Puis on est passé sur l'écoute des radiations émises par des matériaux radioactifs. En effet, la désintégration des atomes instables se fait au hasard, et n'est pas influencée par la température ou des conditions chimiques. Si vous avez un compteur Geiger et du plutonium militaire, et l'équipement de sécurité adéquat (security first !), vous pouvez vérifier cette absence de variation en mettant le plutonium dans le frigo, puis dans le four… de votre pire ennemi.
Dans le cas d'usage, le travail consiste à mesurer le temps entre deux désintégrations mesurées.
Mais nous avons alors plusieurs inconvénients :
- Il faut une mesure du temps très précise, avec un décompte capable de discerner deux événements à un intervalle ultra-court, sinon on perdra forcément des désintégrations qui sont très rapprochés, donc une introduction d'un biais dans les valeurs mesurées ;
- Sur une écoute longue, on notera quand même une décroissance du rayonnement en fonction de la demi-vie du matériau. Soit la période d'écoute ne dépasse pas quelques mois, soit on a un matériau à la double vie qui se mesure en milliers d'années ;
- Le produit utilisé demande forcément des précautions d'emploi draconiennes, ce qui veut dire monter un laboratoire extrêmement bien équipé et blindé pour la sécurité du personnel ;
- Et bien évidemment, il faut blinder correctement l'appareillage électronique pour qu'il ne soit pas détruit par la radioactivité, ou que celle-ci induise de faux décomptes dans les câbles électriques.
En 1955, un laboratoire privé associé à l'armée américaine, la RAND Corporation publie un livre « A million random digits with 100,000 normal deviates » (« Un million de chiffres aléatoires avec 100 000 déviés normaux »). Cette somme de 600 pages est issue de l'observation d'un dispositif électronique de leur invention, basé sur la comparaison entre une fréquence instable et une fréquence stable.
Techniquement, c'est le premier livre à transcrire un bruit blanc électrique.
[Note : C'est une pure coïncidence, RAND Corporation n'a aucun rapport avec le mot anglais random
, hasard
, et la signification du RAND était initialement recherche et développement
]
Une telle base de nombre aléatoires permit à de nombreux chercheurs d'avoir une source fiable de nombres tirés au hasard, ce qui se révéla utile en statistiques, sociologie, sciences physiques et biologie.

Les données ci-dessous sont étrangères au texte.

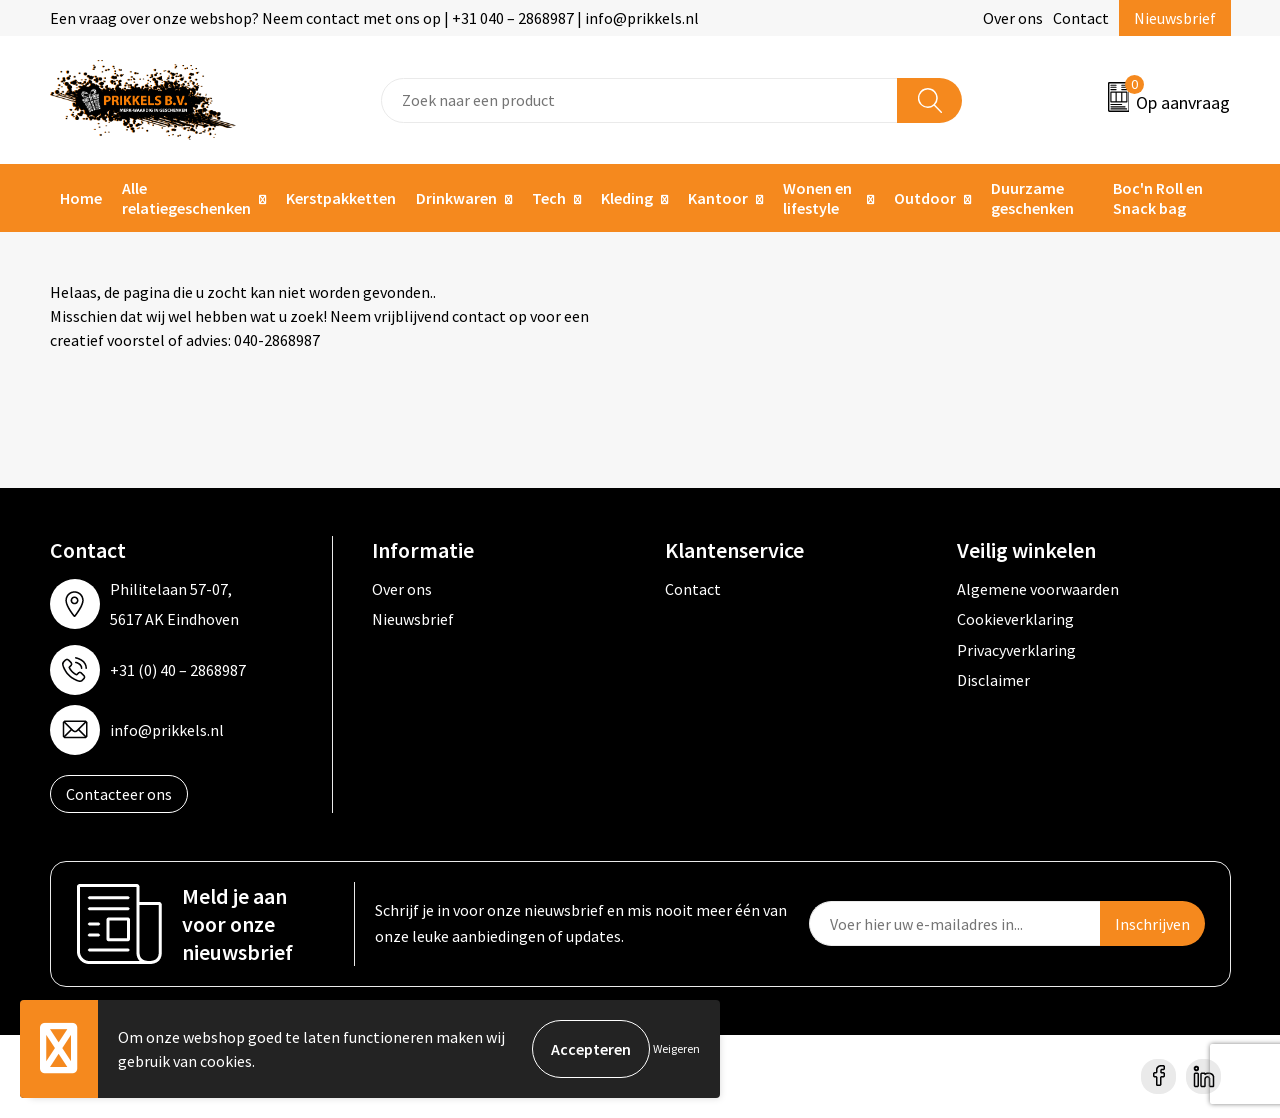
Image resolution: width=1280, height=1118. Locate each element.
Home (81, 198)
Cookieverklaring (1015, 619)
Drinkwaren (456, 198)
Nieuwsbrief (1175, 18)
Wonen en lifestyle (817, 198)
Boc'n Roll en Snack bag (1158, 198)
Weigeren (676, 1048)
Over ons (1013, 18)
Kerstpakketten (341, 198)
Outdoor (925, 198)
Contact (1081, 18)
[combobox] (639, 100)
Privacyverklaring (1016, 650)
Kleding (627, 198)
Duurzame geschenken (1032, 198)
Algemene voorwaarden (1038, 589)
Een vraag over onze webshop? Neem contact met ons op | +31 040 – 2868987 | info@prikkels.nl (374, 18)
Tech (549, 198)
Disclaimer (993, 680)
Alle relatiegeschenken (186, 198)
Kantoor (718, 198)
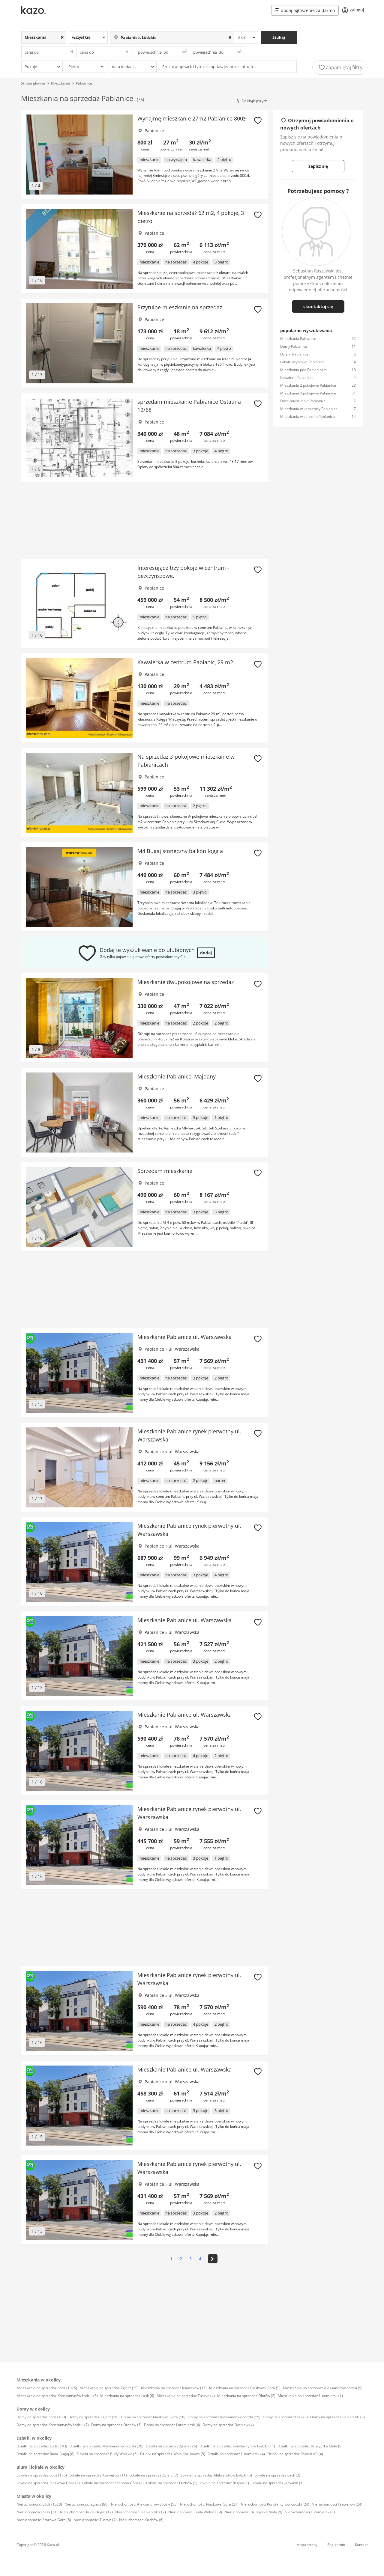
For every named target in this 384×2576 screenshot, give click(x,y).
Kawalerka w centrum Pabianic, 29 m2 (185, 662)
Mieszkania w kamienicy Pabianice (309, 408)
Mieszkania (60, 83)
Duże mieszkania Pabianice (303, 400)
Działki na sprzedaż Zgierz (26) (171, 2446)
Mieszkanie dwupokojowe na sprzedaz (185, 982)
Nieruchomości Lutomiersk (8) (310, 2512)
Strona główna (33, 83)
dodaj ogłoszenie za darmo (305, 10)
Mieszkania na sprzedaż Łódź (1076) (46, 2387)
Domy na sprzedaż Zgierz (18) (93, 2417)
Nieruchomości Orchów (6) (141, 2519)
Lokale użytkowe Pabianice (302, 361)
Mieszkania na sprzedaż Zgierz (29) (109, 2387)
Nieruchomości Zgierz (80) (86, 2504)
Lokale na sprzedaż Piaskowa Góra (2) (48, 2482)
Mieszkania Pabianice (298, 338)
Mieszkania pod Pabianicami (304, 369)
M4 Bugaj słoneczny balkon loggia (180, 851)
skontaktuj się (318, 306)
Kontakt (361, 2544)
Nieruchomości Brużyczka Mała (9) (253, 2512)
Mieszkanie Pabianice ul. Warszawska (184, 1336)
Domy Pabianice (293, 346)
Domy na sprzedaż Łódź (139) (41, 2417)
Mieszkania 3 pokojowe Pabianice (308, 393)
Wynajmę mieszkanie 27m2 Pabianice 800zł (192, 118)
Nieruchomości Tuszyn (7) (95, 2519)
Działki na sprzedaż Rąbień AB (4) (295, 2453)
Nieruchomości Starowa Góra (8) (43, 2519)
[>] (213, 2258)
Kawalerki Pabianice (297, 377)
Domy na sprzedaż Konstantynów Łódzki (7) (52, 2424)
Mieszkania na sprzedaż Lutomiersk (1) (310, 2395)
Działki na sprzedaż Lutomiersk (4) (236, 2453)
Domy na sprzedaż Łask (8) (285, 2417)
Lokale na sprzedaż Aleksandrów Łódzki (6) (216, 2475)
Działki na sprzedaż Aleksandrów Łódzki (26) (106, 2446)
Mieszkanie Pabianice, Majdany (176, 1076)
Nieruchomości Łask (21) (37, 2512)
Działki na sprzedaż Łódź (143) (41, 2446)
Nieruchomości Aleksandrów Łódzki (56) (144, 2504)
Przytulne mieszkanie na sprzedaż (179, 307)
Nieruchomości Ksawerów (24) (337, 2504)
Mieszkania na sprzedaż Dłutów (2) (246, 2395)
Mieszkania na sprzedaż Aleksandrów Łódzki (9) (322, 2387)
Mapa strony (306, 2544)
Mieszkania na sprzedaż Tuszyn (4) (186, 2395)
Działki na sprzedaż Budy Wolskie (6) (107, 2453)
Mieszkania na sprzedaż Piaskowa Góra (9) (244, 2387)
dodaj (206, 953)
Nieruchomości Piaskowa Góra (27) (209, 2504)
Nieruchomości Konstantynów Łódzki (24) (275, 2504)
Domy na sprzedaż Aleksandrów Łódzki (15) (224, 2417)
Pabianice (84, 83)
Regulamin (336, 2544)
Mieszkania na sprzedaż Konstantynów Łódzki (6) (57, 2395)
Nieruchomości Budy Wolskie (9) (195, 2512)
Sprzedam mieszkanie (164, 1170)
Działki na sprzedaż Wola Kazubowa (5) (172, 2453)
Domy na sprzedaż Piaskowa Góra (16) (153, 2417)
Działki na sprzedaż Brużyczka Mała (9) (310, 2446)
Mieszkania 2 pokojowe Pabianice (308, 385)
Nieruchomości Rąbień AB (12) (140, 2512)
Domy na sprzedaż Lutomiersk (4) (172, 2424)
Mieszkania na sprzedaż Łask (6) (127, 2395)
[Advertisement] (144, 520)
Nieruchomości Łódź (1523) (39, 2504)
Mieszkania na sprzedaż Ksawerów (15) (174, 2387)
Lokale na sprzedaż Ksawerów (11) (98, 2475)
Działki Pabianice (294, 354)
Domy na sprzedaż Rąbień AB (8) (337, 2417)
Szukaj (278, 37)
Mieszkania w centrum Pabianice (307, 416)
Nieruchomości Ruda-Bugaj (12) (86, 2512)
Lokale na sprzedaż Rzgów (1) (224, 2482)
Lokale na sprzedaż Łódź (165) (41, 2475)
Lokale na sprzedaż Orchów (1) (171, 2482)
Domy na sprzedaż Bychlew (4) (228, 2424)
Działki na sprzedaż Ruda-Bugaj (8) (45, 2453)
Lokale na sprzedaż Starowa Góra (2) (113, 2482)
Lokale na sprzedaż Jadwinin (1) (277, 2482)
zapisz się (318, 166)
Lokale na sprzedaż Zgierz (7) (153, 2475)
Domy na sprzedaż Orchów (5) (116, 2424)
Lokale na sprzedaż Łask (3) (277, 2475)
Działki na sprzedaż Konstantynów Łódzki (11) (237, 2446)
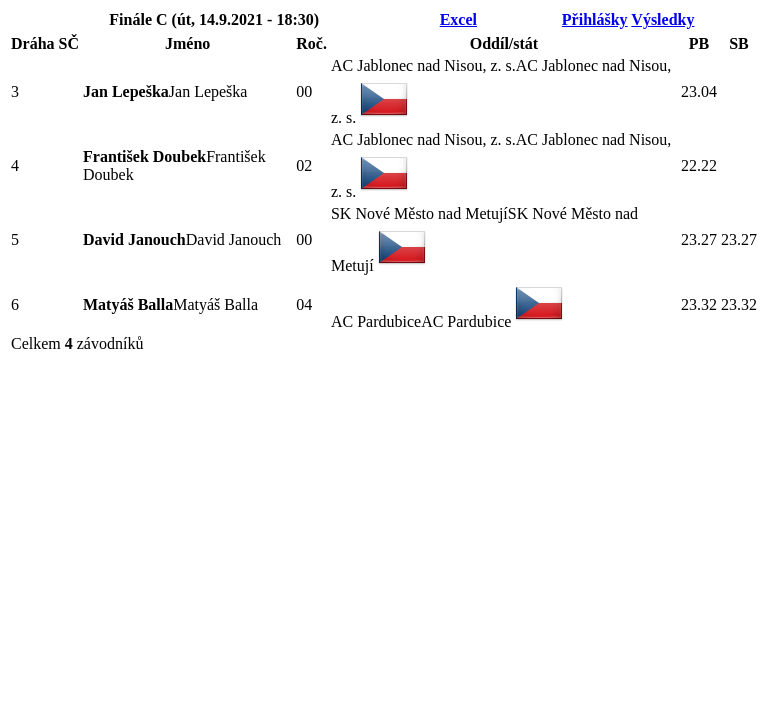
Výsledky (662, 19)
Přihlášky (595, 19)
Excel (458, 19)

Ce livre a été ré-édité durant les années 2000s, avec une préface de l'équipe dirigeante actuelle de RAND Corporation. Outre son intérêt historique, les commentaires sur la page Amazon sont aussi à lire pour le LOL.
De nos jours, il existe parfois un circuit spécialisé dans le processeur, un true random number generator (TRNG), qui remplace les solutions logicielles avec leurs algorithmes pseudo-aléatoires, dites PRNG, lesquels peuvent se retrouver prévisibles. Nous verrons dans un prochain épisode que l'écriture d'un algorithme PRNG peut même devenir un acte de sabotage aux répercutions politiques.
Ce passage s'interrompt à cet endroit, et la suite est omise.